【コラム・天風録】ドラフラ優勝

 勝利を呼び込むとされる「勝ち虫」トンボのクラブ名にぴったりの快挙だ。バスケットボール男子Bリーグの広島ドラゴンフライズが、初のシーズン王者にあれよあれよと上り詰めた▲今季は西地区3位で、勝率で浮上してチャンピオンシップへの出場権を得た存在だった。ところが中、西両地区の1位を次々に撃破。連覇を狙う琉球との決勝は、初戦を落としながら2戦目は11点差をはね返した。その勢いに乗って3戦目も制した▲クラブ名は廿日市市の宮島だけに生息するミヤジマトンボが由来で、チームカラーは厳島神社の大鳥居の朱色。地方豪族に過ぎなかった毛利元就が戦国武将大内氏の重臣陶晴賢(すえはるかた)を打ち破った島ゆかりとは。

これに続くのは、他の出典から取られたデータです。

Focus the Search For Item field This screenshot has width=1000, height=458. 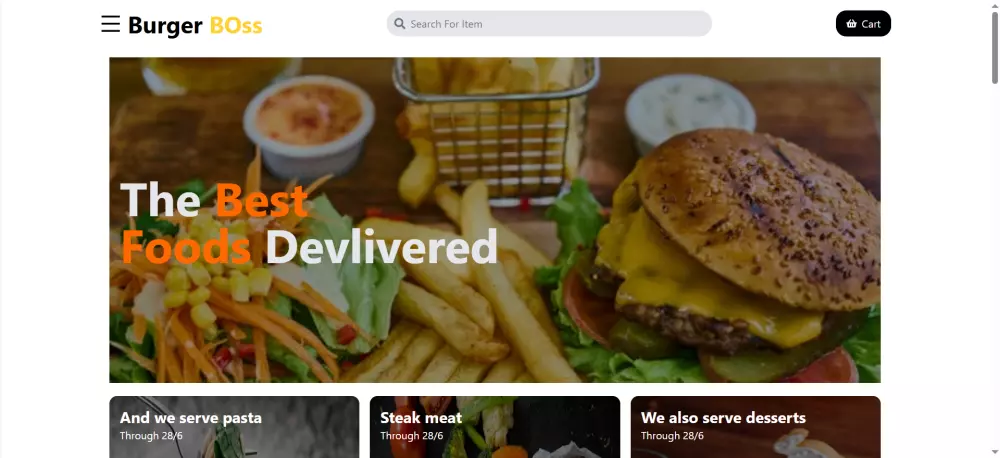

まさに「下克上」を成し遂げたにふさわしい▲エディオンピースウイング広島で昨夜、パブリックビューイングがあった。広島からの声援も後押しした優勝はバスケファンを増やす契機になろう。クラブが目指す、新アリーナという「夢の器」の実現も近づくはず▲広島東洋カープとサンフレッチェ広島という先輩プロチームがある地に、ドラフラも新たな歴史を刻んだことは喜ばしい。下馬評を覆した選手の奮闘に心から拍手を送りたい。